Other examples of journalists promoting Davis as a political dynamo include:
"If I were Wendy Davis, I would not limit myself to think about just being the governor of Texas. I think that she is a star. I think she has the guts, the political moxie. She is exactly what women in this country have been begging for."
— MSNBC's Ed Schultz on The Ed Show, June 30, 2013."The marathon filibuster that went viral has turned a little-known Texas lawmaker into a national political star....Some political analysts are comparing it to the 1988 Democratic convention speech that catapulted Ann Richards to the national stage."
— Correspondent Manuel Bojorquez on CBS This Morning, June 27, 2013.
On September 14, 2014, Meet the Press anchor Chuck Todd declared that if Kansas Governor Sam Brownback "loses re-election, he’s going to essentially have lost because he cut taxes too much.” Brownback won by a comfortable four points.
On October 28, 2014, CBS Evening News reporter Dean Reynolds wondered if a Walker loss in Wisconsin would "send a message to the rest of the country about the kind of policies and politics that he practices.” Walker won by more than five percent.
On November 3, 2014, CBS Evening News reporter Bill Whitaker declared:
BILL WHITAKER: In Florida, the Republican Governor Rick Scott is in a tight race with the Democrat Charlie Crist and in Wisconsin, Republican Governor Scott Walker is facing Democrat Mary Burke.

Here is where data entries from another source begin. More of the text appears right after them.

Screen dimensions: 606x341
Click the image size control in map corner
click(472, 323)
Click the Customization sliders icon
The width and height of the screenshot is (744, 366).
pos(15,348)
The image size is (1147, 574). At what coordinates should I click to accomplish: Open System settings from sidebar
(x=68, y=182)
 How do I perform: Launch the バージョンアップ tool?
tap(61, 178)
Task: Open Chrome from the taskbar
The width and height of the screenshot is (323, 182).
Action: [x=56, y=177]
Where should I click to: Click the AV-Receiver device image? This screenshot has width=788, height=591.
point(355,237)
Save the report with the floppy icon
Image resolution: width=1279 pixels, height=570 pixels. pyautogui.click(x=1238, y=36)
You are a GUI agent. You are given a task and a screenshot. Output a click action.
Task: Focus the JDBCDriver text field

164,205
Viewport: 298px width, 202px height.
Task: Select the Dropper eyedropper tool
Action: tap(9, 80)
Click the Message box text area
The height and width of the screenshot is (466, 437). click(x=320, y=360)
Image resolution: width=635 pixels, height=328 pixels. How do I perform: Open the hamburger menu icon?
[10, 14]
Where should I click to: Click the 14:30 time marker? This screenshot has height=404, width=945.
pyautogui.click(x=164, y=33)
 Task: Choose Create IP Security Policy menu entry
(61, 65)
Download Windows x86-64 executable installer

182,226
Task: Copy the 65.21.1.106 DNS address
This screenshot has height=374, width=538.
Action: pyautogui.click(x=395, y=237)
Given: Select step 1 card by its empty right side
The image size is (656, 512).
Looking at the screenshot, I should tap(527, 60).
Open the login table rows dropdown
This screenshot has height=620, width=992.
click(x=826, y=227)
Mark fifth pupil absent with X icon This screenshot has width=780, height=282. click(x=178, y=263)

Now, both Scott and Walker have followed the Republican playbook on taxes, on abortion, on same-sex marriage, and tomorrow's kind of shaping up to be a referendum on those policies.
If Tuesday night was a referendum on Rick Scott's policies in Florida, it should be noted that he, too, was reelected to a second term.
Journalists hopefully suggested that GOP loses in Florida, Wisconsin, Texas and Kansas would have profound importance. Republicans won in all those states. Will the same reporters find meaning in conservative victory?